There was, therefore, nothing before the court produced as evidence for the plaintiff that proved his incapacitation or that he was in Canada.
The plaintiff failed to explain his absence at the hearing where he was required to be present. When seeking an indulgence, the applicant is also required to be candid and give a full and satisfactory explanation of why he could not attend the hearing and move the court to grant the indulgence sought.
Besides the failure to explain the plaintiff’s absence with the requisite evidence, I am also of the view that the said applications for condonation and leave to appeal were merely filed as a delaying tactic for the plaintiff to avoid trial. He simply wanted to prosecute the matter in the way he wanted and according to his own rules. I question the timing of such applications. The case management order for the plaintiff to file his application for a virtual hearing was issued on 14 November 2024. The plaintiff violated the order by failing to file the application by 19 November and when he filed the application it was not accompanied by the heads of argument. After arguing on the validity of his two chamber applications, his counsel finally conceded that they were invalid and they were struck off the roll by consent on 5 December 2024. That order disposed of those two applications. Knowing fully well that the trial would kick off the plaintiff did not immediately seek any condonation. When the matter was eventually set down for trial an application for leave to appeal the directive of 6 January 2025 was belatedly made just three days to the hearing date on 31 January 2025. Clearly these are not genuine steps of a litigant who is serious and who is alive to the inconvenience this would pose to the court and the other party.
Mr Kuchenga also failed to make submissions on the other requirements of the importance of the interests of the other litigant and the convenience of the court. I associate myself with the remarks in Mc Carthy Retail Ltd v Shortdistance Carriers CC cited with approval in the Apex Holdings Ltd case supra that the judge has to prepare for trial by reading the whole record and placing the matter on the roll which meant that other equally deserving litigants have to wait for their chance either later this term or next term. There has to be finality to litigation. This matter has been hanging in this court since 2010 and for one reason or another, it could not be finalised. The plaintiff in my view, spanned that chance to have it finalised as he behaves as if what he demands is of right and ought to be given.
Further, the plaintiff’s counsel did not address the issue of prejudice for the other party and stubbornly refused to even tender wasted costs. He maintained that it was in the interests of justice that the plaintiff be granted the indulgence as if he was the sole litigant in this case. It was emphasised in the case of Stonewell Searches (Pvt) Ltd supra that the usual rule is that the party who is responsible for the postponement must pay the wasted costs. In casu, the Mr Kuchenga did not see it proper to tender such costs when they are warranted in an application of this nature. Coupled with the failure to explain fully the absence of the plaintiff and his inability to proceed, the failure to tender costs, and the lodging of the belated applications were indicative to this court that there was no good cause for the granting of the indulgence sought. It was not in the interests of justice to grant the request.

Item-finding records

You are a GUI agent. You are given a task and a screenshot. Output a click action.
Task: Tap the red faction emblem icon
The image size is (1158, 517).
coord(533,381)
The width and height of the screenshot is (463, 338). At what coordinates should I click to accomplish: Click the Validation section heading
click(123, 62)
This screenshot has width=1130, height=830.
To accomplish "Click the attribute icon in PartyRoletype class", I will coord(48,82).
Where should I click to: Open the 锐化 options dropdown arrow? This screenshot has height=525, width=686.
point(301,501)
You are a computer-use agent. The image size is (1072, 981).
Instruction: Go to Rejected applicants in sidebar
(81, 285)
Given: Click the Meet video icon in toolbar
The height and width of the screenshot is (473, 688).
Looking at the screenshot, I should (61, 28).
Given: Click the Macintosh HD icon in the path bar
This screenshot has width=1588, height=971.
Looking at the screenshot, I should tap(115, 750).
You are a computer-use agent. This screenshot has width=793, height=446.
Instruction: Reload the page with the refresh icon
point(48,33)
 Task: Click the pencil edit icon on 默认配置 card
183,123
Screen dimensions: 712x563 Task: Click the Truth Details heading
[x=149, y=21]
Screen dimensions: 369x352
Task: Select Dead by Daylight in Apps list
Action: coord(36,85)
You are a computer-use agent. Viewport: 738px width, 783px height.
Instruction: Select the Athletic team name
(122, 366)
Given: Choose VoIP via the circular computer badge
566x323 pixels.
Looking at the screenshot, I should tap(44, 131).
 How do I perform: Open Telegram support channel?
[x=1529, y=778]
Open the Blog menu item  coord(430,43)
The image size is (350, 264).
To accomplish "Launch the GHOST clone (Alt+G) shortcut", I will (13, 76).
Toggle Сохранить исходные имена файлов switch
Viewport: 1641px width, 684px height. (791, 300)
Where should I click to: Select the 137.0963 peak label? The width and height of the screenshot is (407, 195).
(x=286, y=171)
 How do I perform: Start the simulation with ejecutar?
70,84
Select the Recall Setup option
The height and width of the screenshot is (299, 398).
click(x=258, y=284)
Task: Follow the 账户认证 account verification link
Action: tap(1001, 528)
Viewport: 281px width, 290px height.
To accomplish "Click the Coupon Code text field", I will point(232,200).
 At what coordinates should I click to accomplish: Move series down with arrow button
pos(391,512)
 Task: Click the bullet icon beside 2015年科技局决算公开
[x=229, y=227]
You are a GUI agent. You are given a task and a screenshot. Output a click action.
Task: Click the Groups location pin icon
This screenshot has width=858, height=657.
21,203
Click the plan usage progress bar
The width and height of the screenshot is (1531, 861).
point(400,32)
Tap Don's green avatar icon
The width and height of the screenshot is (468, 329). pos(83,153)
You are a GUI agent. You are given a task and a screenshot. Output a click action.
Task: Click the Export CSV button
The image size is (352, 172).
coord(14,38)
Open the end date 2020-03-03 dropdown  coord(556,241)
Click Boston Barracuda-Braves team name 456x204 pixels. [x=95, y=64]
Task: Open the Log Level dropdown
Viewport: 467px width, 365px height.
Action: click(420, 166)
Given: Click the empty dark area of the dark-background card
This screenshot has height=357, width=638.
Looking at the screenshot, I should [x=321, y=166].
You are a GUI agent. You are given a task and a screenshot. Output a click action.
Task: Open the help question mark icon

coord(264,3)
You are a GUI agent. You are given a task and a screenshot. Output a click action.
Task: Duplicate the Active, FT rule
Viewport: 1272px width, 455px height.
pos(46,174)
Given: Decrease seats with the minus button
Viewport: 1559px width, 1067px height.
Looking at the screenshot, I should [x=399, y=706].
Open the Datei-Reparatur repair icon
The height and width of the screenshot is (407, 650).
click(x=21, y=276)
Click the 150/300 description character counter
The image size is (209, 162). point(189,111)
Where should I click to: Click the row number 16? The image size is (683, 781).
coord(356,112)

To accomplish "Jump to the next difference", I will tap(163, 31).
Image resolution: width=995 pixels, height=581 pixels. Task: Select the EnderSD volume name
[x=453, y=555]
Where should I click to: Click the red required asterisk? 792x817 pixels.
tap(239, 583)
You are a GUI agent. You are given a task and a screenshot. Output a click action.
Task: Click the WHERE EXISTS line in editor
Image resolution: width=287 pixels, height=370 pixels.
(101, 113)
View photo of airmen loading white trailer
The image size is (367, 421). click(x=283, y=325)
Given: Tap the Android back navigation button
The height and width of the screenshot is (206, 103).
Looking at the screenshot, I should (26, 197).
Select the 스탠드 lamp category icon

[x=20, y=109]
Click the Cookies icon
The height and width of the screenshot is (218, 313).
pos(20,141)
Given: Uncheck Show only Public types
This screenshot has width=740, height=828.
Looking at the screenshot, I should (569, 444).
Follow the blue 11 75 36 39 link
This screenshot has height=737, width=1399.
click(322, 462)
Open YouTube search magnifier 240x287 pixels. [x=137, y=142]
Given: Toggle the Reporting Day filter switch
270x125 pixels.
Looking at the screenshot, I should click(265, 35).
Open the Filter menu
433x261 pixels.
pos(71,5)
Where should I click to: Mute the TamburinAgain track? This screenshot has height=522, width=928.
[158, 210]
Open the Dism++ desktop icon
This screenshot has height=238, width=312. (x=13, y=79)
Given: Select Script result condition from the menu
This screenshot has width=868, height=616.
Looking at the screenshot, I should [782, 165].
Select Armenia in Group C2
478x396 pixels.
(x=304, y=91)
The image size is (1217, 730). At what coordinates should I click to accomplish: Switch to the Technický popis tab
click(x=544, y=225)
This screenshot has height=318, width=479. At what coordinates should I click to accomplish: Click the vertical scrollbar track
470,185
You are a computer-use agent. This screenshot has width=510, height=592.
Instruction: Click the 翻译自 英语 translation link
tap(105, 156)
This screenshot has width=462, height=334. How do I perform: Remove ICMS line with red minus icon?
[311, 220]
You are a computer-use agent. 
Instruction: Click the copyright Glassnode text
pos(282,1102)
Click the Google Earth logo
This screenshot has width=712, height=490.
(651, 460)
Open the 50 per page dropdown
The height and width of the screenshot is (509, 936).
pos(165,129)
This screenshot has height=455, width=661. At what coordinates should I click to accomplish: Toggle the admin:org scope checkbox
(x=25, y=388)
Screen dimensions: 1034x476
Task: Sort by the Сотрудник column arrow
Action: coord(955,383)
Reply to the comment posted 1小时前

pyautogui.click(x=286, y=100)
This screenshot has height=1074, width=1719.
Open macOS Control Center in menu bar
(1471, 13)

◆ **Set problem 1**
Answer these questions about the court ruling:
(a) On what date was the case management order for the plaintiff to file his virtual hearing application issued?
(b) Since what year has the matter been hanging in the court?
(c) According to the Stonewell Searches case, who must pay the wasted costs under the usual rule?
◆ **Set problem 2**
Write out the court ruling from "The plaintiff failed" up to and including "grant the indulgence sought.", substituting "trial" for "hearing".

◆ **Finished answer 1**
(a) 14 November 2024
(b) 2010
(c) The party responsible for the postponement

◆ **Finished answer 2**
The plaintiff failed to explain his absence at the trial where he was required to be present. When seeking an indulgence, the applicant is also required to be candid and give a full and satisfactory explanation of why he could not attend the trial and move the court to grant the indulgence sought.